Over the last few days millions* of WordPress pages have been hacked and defaced by various hacking groups.
This high-risk vulnerability has been known to the WordPress security teams for a while, and they tried to keep it secret and even released an update (on 26th January) to fix the issue. However as soon as the hackers found out that this WordPress update contained a security patch, it didn’t take them long to exploit websites that haven’t installed it.
If you haven’t got a WordPress website then you will not have been affected. Also, if you are on version 4.7.2 (released 26th January 2017) then you should be OK. However if you haven’t made this update and if you are running WordPress 4.7.0 or 4.7.1 then you are at risk and could be attacked at any time.
Technical bits: The REST API exploit allows attackers to bypass authentication systems via HTTP request and change the content and titles of WordPress pages.
If you have any questions about the security of your website, or if you have been compromised and want it fixed, then please get in touch.

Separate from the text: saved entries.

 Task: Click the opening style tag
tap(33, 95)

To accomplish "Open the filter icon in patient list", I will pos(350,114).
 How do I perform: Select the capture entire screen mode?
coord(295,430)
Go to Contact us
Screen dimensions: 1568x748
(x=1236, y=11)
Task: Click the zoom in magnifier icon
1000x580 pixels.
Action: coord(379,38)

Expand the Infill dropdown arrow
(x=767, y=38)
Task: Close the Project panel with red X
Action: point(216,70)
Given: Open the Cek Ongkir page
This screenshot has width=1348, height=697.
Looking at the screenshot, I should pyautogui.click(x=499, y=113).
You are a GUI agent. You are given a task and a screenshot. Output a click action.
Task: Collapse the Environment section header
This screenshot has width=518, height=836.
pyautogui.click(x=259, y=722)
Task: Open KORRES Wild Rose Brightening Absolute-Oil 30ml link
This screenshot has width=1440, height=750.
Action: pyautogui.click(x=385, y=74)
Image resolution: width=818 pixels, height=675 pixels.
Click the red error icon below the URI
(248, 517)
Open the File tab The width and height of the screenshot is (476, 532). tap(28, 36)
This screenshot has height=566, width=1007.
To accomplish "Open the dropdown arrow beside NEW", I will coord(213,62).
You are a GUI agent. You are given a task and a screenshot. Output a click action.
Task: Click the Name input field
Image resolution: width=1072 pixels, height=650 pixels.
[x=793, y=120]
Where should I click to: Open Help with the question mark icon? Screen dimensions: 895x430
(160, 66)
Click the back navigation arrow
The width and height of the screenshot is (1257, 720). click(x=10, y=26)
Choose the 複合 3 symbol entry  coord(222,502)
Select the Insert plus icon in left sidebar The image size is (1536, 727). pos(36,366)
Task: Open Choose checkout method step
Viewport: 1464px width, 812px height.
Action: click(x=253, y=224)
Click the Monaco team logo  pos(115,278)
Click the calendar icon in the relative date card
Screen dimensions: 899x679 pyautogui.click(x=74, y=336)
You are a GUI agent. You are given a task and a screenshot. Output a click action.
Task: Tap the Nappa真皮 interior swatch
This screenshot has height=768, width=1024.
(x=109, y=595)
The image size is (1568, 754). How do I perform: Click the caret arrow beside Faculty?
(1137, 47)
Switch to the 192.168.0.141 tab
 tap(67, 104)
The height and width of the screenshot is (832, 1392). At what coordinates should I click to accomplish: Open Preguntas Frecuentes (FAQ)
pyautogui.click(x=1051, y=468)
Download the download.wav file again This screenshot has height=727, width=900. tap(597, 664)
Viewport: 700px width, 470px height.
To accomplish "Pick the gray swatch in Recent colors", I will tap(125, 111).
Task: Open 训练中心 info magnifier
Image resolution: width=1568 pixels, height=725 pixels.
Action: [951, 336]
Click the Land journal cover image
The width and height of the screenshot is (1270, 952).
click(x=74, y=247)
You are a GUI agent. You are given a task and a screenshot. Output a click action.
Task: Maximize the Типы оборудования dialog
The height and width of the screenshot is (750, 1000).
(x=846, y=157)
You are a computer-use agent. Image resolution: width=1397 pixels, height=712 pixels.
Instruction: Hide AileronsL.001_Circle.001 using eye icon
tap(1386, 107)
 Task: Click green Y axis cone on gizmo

This is one of the many reasons why we don’t usually recommend WordPress. Yes it can give you a lot of website quickly and easily but we usually find that the compromises made are too big (why WordPress is ridiculous). That being said, we do maintain and improve a lot of WordPress-based websites for clients, and have a lot of knowledge in this area, being one of a limited amount of web developers who’ll happily repair and take over the management of hacked sites.
We are Webbed Feet UK, we care about security.
* WordFence have documented over 1.5 million pages (and counting), but of course the only represent a small portion of all WordPress websites, and as such considerably more will have been attacked.